# start of Document section

S3 storage
- Introduction
- Request S3 bucket
- Software to access S3 bucket
- Share files from a bucket with presign keys
Introduction
What is S3?
Amazon S3 (Simple Storage Service) is a scalable object storage service used for storing and retrieving any amount of data at any time. It organizes data into containers called “buckets.” Each bucket can store an unlimited number of objects, which are the fundamental entities stored in S3.
Understanding S3 Bucket structure
- Buckets: These are the top-level containers in S3. Each bucket has a unique name and is used to store objects.
- Objects: These are the files stored in a bucket. Each object is identified by a unique key (or ID) within the bucket.
- Object Keys: While S3 does not have a traditional file system hierarchy, it uses a flat namespace. The / character in object keys is used to simulate a directory structure, making it easier to organize and manage objects. However, these are not actual directories but part of the object’s key.
S3 Endpoint Access
Accessing S3 is similar to accessing any other web service over HTTP, which most users are already familiar with. The endpoint URL follows the same structure as a typical web address, making it straightforward to understand and use.

# end of Document section
# start of Provided records

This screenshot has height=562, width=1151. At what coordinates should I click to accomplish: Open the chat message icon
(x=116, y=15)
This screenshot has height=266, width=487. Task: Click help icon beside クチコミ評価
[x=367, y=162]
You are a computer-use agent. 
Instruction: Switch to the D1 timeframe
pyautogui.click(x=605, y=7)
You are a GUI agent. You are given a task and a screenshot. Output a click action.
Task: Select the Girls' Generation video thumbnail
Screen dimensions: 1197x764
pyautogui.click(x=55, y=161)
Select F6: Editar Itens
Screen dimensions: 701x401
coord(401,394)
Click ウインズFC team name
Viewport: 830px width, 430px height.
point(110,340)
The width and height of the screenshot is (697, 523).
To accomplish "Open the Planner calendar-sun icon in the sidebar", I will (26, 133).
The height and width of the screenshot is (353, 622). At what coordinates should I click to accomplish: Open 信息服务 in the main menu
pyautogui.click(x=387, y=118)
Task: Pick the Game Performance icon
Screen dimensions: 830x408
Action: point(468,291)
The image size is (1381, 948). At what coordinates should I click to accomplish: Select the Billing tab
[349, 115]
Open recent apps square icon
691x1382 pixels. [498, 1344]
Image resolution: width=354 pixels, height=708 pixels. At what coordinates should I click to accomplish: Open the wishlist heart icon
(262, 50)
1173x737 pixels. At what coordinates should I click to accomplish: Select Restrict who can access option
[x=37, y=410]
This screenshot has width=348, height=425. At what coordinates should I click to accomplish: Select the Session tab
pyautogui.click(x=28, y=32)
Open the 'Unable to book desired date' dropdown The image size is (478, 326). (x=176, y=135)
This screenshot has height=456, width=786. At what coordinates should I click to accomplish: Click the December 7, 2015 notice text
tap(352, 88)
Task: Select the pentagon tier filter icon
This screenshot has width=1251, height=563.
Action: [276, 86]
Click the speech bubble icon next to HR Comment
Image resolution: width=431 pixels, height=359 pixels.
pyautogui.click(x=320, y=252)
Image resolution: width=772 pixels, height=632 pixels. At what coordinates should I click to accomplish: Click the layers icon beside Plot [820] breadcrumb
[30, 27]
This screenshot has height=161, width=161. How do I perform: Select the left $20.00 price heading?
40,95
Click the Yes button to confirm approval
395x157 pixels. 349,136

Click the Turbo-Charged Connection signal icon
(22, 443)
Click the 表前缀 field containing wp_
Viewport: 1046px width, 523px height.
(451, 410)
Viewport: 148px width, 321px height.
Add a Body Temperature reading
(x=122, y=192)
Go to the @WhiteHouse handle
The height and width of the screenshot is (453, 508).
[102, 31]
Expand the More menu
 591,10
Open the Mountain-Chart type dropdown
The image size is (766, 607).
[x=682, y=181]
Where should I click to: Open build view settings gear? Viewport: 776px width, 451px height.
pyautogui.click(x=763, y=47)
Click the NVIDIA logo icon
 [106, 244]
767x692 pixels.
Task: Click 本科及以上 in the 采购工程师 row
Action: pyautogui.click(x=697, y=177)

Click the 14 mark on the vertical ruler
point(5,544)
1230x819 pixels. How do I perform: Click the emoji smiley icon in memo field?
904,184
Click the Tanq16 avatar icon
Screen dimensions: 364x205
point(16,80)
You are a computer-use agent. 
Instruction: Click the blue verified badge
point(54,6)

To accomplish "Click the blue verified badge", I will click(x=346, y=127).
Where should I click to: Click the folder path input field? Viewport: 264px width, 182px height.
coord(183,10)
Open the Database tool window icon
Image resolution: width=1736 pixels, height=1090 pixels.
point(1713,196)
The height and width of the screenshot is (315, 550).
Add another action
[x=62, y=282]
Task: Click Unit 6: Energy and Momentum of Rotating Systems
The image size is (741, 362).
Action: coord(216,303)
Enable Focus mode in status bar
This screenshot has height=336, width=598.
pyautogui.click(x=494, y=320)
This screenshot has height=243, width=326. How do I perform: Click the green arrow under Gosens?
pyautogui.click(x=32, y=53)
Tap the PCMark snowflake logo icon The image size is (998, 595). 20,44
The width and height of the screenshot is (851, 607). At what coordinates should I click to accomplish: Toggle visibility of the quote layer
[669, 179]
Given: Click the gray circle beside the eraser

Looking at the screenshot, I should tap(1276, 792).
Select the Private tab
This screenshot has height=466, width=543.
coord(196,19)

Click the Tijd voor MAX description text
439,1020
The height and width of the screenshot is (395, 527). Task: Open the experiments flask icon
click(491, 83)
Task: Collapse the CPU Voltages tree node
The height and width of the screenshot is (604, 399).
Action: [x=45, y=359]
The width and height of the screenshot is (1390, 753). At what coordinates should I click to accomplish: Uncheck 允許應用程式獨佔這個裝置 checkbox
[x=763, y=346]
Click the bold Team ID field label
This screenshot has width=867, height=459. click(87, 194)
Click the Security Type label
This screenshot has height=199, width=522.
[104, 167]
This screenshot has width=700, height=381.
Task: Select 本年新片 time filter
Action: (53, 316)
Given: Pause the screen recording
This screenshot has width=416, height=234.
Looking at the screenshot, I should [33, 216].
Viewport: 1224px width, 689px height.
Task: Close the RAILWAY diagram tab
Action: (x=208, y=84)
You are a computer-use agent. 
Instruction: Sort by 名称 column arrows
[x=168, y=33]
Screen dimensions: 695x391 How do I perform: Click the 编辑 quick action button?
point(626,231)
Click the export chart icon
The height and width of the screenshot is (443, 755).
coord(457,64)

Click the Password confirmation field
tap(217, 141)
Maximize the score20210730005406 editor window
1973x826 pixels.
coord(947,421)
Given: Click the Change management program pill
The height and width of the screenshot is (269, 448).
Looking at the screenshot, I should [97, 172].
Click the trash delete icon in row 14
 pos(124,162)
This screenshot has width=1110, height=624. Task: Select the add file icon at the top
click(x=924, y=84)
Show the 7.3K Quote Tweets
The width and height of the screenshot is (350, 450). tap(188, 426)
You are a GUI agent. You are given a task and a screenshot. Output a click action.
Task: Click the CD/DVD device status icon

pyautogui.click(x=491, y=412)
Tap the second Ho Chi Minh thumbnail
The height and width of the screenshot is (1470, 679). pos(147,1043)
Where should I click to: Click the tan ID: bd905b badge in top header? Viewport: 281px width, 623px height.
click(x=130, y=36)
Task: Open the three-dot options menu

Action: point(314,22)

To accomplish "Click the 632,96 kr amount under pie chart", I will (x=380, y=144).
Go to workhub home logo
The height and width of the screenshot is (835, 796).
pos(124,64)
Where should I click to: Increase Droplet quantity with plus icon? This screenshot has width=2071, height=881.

# end of Provided records

### Task instructions
A) Answer these questions about the S3 storage text, one answer per line:
(i) What does the abbreviation S3 stand for?
(ii) What are the top-level containers in S3 called?
(iii) Which character in object keys is used to simulate a directory structure?
B) Write the next part of the S3 storage text, starting right after its final sentence.

### Per-task outputs
A)
(i) Simple Storage Service
(ii) Buckets
(iii) The / character

B)
An S3 endpoint address typically looks like this: https://dnsname.com/bucket-name/object-key
- Endpoint: https://dnsname.com
- Bucket Name: bucket-name
- Object Key: object-key
For example, if you have a bucket named my-bucket and an object with the key folder1/file.txt, the S3 URL would be: https://dnsname.com/my-bucket/folder1/file.txt
IAM Key Pairs
To access and manage your S3 resources securely, you will use IAM (Identity and Access Management) key pairs instead of a traditional login and password. An IAM key pair consists of an Access Key ID and a Secret Access Key. These keys are used to authenticate your requests to AWS services:
- Access Key ID: this is similar to a username
- Secret Access Key: this is similar to a password and should be kept secure.
Unlike a traditional login and password, different IAM key pairs can be attached to different sets of permissions defined in their policy files. These policies control what actions the keys are allowed to perform, enhancing security by ensuring that each key pair has only the necessary permissions for its intended tasks.
Request S3 bucket
To request S3 bucket you have two options. Either you want to attach it to an existing project or you want to create a new project with S3 storage.
Attach S3 bucket to an existing project
In that case send an email to helpdesk@unil.ch (with subject starting with "DCSR add S3 bucket to project") and providing the following information:
- project name
- size of the bucket in GB
- access allowed from outside UNIL (in read only mode only?) or not
- if access is allowed from outside UNIL, should it be limited to a set of IP or network ranges?
Add S3 bucket to new project
When requesting a new project using the dedicated web application, on the resource information selection screen, click on advanced selection as follows:
Then choose "Object Storage, NO BACKUP" article :
Finally, specify your requirements:
Software to access S3 bucket
From Curnagl cluster (command line tools)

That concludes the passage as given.